Created attachment 263728 [details] kyua test report The 'sys/netpfil/pf/route_to:prefer_ipv6_nexthop_mixed_af_random_table_ipv4' testcase fails intermittently in CI: ===> sys/netpfil/pf/route_to:prefer_ipv6_nexthop_mixed_af_random_table_ipv4 Result: failed: Target 2001:db8:4202::42:4 not selected after 10 attempts! I have reproduced this error using Bricoler with 100 runs for good measure and attached the failing test report in this bug: $ bricoler run freebsd-src-regression-suite --param freebsd-src:url=/usr/src --param freebsd-src:branch= --param freebsd-src-regression-suite:hypervisor=bhyve --param freebsd-src-regression-suite:memory=4096 --param freebsd-src-regression-suite:ncpus=2 --param freebsd-src-regression-suite:parallelism=1 --param freebsd-src-regression-suite:count=100 --param freebsd-src-regression-suite:tests='sys/netpfil/pf/route_to:prefer_ipv6_nexthop_mixed_af_random_table_ipv4' @ks, since you made the last significant edit to the tests in https://cgit.freebsd.org/src/commit/?id=65c318630123fcf2b6f491bf4d02a5cad3031d20 (pf: Add prefer-ipv6-nexthop option for route-to pools), please triage as necessary.
The problem with this test and a few other similar ones is that they test random selection of pf loadbalancing. The test uses a route-to action with lists of good and bad nexthops. For each good nexthop it attempts a tcp connection up to 10 times and checks if this good nexthop was selected. Since it's testing the *random* algorithm it can occasionally fail. Even if I raise the amount of connections being made it could still fail. Any idea how to better test a random algorithm?
(In reply to Kajetan Staszkiewicz from comment #1) I'm afraid I can't think of anything better than 'ensure the sample size is large enough to make failure very unlikely'.
These tests are continuing to fail in CI (https://ci.freebsd.org/view/Test/job/FreeBSD-main-amd64-test/26918/), so if there is no other way to deterministically seed the random algorithm, then please go ahead and increase the sample size to something like 100 instead.
Any updates on this?

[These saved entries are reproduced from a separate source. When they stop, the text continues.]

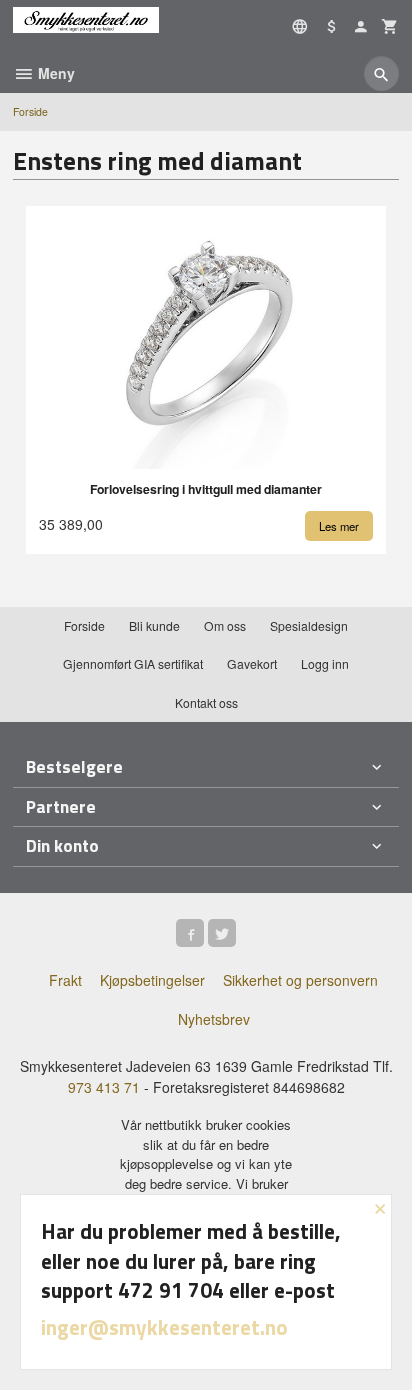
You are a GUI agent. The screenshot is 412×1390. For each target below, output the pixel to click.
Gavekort (252, 663)
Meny (54, 73)
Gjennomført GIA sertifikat (133, 663)
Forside (30, 111)
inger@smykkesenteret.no (164, 1327)
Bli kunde (154, 625)
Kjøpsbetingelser (152, 980)
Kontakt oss (206, 702)
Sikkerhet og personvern (300, 980)
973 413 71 (104, 1087)
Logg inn (325, 663)
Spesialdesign (309, 625)
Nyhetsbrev (214, 1019)
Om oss (225, 625)
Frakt (65, 980)
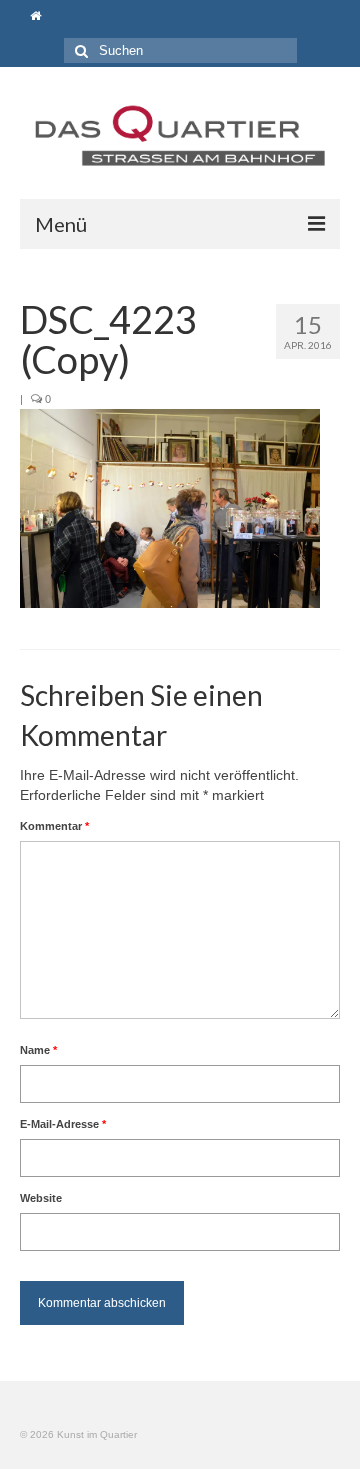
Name (38, 1050)
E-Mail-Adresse (63, 1124)
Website (41, 1198)
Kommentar (54, 826)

This is one of the only remaining failing tests in CI. Can we go ahead and increase the sample size as per Comment 2?
Ping on this bug, can we get confirmation on Comment 2? These tests are still intermittently failing in CI: https://ci.freebsd.org/view/Test/job/FreeBSD-main-amd64-test/27448/testReport/sys.netpfil.pf/route_to/random_table/
(In reply to Siva Mahadevan from comment #5) I'd just leave the test as is and wait for https://reviews.freebsd.org/D54105 to land. It's an obvious candidate for that annotation. As are a number of the dummynet tests. Anything probabilistic is going to have this problem, and Igor has a more systematic solution to it.